:: Input material
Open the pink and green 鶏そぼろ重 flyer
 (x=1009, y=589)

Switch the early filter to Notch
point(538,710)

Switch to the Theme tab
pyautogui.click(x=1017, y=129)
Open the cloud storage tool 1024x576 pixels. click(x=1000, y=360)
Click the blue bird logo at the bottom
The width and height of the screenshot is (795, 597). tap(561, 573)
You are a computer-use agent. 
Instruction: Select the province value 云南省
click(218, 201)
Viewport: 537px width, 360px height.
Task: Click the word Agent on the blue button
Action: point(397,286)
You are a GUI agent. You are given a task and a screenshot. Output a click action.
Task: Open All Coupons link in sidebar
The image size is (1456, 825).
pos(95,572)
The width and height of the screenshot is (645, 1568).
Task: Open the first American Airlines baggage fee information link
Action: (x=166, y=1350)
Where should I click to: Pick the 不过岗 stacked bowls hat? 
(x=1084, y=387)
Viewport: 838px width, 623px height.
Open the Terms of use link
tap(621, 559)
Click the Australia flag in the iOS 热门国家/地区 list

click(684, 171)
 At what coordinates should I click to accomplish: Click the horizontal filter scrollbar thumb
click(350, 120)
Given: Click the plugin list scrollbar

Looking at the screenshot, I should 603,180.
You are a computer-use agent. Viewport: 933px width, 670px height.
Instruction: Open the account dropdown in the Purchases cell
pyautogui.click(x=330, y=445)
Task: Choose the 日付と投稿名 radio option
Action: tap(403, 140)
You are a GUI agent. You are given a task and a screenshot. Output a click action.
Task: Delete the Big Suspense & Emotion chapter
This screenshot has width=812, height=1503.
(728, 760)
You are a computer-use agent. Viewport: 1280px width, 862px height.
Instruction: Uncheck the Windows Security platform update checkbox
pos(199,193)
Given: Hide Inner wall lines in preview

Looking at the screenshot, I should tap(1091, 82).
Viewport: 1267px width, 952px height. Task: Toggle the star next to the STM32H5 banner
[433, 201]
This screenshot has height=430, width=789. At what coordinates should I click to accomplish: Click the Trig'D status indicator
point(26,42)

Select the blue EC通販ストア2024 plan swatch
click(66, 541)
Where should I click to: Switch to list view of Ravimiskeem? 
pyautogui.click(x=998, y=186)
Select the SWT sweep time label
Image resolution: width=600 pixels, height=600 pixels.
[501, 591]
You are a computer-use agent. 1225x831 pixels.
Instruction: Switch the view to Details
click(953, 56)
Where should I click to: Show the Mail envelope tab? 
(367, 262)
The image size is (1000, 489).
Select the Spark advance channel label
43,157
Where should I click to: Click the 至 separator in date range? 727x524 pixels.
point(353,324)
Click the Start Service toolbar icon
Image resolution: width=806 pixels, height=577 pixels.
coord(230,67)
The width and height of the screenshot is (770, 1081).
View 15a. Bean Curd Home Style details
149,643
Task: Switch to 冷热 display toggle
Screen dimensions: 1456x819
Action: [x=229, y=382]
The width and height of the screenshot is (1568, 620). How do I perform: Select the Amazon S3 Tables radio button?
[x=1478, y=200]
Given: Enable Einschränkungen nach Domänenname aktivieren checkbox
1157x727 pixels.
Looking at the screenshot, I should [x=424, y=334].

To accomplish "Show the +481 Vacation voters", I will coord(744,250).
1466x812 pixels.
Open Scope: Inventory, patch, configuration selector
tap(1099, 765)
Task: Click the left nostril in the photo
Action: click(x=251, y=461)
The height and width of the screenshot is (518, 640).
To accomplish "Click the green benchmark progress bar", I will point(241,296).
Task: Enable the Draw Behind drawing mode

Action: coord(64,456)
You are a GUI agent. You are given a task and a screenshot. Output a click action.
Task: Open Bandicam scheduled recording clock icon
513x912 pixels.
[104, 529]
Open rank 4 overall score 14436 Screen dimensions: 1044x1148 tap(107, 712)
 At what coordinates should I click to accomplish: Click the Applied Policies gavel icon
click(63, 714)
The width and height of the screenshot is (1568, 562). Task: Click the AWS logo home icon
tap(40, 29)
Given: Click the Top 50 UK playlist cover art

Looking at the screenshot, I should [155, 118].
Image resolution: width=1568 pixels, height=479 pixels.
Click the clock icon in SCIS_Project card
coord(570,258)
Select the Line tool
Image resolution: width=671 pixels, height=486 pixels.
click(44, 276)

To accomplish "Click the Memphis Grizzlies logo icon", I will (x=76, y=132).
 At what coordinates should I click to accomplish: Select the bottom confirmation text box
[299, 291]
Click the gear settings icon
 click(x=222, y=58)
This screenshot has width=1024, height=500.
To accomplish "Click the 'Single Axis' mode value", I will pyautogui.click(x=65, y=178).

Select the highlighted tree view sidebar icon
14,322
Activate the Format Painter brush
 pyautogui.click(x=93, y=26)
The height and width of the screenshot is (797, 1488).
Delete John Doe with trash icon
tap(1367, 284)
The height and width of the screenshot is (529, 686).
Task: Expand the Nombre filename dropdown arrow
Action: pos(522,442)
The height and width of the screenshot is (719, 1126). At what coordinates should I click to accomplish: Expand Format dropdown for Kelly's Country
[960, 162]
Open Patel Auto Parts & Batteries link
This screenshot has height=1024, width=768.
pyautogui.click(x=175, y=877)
::::
_Aim of the exercise_.
Give only the number of lines in the entries above that hold the string "will".

_Solution for this exercise_.
4